Tシャツやブラウスワンピースといったごく普通の服が入ってる。
「お母さん、これさ、学校の制服みたいだけど、そうじゃないよね?」
理緒は、段ボールの底からシャツと紺と白のチェック柄のプリーツスカートに紺のリボンに白いベストの一式。テレビで見たり拓人から話に聞いた制服に見た目は、そっくりだが、なんか違う気が、理緒はした。

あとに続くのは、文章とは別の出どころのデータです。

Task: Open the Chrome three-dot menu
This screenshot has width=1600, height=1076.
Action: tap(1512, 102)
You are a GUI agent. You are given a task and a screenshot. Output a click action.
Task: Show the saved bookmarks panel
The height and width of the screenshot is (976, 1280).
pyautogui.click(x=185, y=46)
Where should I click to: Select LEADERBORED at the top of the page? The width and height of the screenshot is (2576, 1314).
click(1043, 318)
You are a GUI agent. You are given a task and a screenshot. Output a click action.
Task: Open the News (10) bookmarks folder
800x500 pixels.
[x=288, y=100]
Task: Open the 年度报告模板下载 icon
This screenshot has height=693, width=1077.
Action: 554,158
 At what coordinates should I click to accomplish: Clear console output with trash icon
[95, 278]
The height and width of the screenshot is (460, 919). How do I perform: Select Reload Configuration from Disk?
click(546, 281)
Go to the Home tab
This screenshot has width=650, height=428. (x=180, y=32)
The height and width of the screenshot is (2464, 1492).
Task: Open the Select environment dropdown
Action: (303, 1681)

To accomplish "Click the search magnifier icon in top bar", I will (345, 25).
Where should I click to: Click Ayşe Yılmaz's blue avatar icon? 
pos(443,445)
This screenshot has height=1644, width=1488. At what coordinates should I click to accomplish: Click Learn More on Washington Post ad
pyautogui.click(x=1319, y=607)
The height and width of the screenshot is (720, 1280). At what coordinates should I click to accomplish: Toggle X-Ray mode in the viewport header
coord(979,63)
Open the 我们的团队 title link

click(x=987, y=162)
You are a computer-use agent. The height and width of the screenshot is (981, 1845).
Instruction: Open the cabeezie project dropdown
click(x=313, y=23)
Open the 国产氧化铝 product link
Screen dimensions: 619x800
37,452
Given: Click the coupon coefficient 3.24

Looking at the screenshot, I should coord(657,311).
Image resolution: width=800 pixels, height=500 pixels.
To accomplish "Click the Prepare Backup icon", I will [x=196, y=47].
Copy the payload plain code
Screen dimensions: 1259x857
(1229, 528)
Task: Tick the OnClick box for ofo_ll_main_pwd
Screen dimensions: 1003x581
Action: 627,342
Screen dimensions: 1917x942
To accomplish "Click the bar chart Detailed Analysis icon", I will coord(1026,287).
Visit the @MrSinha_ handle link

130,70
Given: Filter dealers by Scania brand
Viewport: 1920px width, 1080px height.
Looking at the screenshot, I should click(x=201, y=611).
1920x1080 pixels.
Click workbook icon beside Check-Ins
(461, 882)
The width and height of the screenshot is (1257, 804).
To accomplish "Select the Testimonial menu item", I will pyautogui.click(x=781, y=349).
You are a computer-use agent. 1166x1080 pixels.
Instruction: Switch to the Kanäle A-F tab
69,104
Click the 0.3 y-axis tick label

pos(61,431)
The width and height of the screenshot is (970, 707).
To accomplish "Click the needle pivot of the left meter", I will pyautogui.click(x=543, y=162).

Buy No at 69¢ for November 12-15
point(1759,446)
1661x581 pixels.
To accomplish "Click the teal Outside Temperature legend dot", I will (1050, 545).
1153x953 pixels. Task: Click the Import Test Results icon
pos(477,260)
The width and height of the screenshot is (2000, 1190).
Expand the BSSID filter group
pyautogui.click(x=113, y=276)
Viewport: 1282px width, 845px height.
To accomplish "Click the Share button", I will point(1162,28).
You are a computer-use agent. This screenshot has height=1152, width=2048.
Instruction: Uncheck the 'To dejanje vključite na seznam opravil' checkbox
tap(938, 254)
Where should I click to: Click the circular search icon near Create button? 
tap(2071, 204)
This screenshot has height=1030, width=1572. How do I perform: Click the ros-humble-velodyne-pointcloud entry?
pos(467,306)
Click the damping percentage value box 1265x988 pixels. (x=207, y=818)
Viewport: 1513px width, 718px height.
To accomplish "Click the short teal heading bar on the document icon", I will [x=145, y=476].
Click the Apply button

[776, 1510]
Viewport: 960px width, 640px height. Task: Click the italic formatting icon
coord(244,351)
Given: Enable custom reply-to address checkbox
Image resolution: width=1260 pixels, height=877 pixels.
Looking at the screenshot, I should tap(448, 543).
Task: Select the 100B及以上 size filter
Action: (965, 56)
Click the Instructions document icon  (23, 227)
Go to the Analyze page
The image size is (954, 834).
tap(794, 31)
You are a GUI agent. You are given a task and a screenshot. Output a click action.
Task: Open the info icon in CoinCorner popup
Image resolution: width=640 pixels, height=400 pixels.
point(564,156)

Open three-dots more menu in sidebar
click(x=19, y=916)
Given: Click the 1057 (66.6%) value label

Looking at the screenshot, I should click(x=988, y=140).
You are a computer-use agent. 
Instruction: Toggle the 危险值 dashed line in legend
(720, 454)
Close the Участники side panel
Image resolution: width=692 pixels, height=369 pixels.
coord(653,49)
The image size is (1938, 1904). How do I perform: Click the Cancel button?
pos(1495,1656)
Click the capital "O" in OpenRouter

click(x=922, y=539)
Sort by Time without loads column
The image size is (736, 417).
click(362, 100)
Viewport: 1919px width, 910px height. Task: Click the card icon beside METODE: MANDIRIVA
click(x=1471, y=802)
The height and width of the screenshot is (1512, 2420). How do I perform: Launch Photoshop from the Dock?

「そうよ。制服に似せて作った服よ。制服のスカートは、そこまで短くないわよ。」
「そうなんだ。でも、テレビで見た女子高生のお姉さんは、スカート短かったよ。」
「あれは、スカートのウェストのところを折って、短くしてるのよ。私も、女子高生の女子高生の頃やってたわ。」
「ふーん。ねぇ、これ着てみていい?」
「いいけど、大丈夫?」
「多分。」
理緒は、そう言って服を持って、自室へ行く。
自室のドアを閉めると、今着ている服を脱いでいく。
「えと、シャツを着て、ボタンが、逆なんだよね。男物と違って、それで、スカートかあ。抵抗あるけど、いきます。」
理緒は、そう言って、スカートを穿く。
ウェストが、ゴムになってるのでそのまま、穿ける。
「スカート。穿いたら、次は、リボンを着けないと。ホックで止めるようになってるんだ。」
理緒は、シャツの襟を、上げるとリボンを着けて、アジャスターで調節した。
「出来た。ベストも着て。スカート穿いてると、嫌でも内股になるよ。て言うか、がに股で歩くとスカートの中見えそうだし。」
理緒は、歩いてみて、そんな感想をもらす。
短いから余計に気になる。
自室から出ると、香苗がいた。
「 まー可愛い。よく似合ってる。」
「あっありがとう。」
理緒は、誉められて、恥ずかしかった。
「 今から、出かけましょ。それで。」
「えーいきなり。」
「だって、ただ着るだけじゃ、面白くないでしょ。」
「分かったよ。なら、ファッションビルに行こうよ。それならいい?」
「いいわよ。どうせなら、バスに乗って、郊外のショッピングモールを歩きたいけど。」
香苗は、心底残念そうに言った。
「ファッションビルで、十分だよ。」
「そう、じゃ早速行くわよ。」
「はいはい。」
理緒は香苗の言うがままに行動した。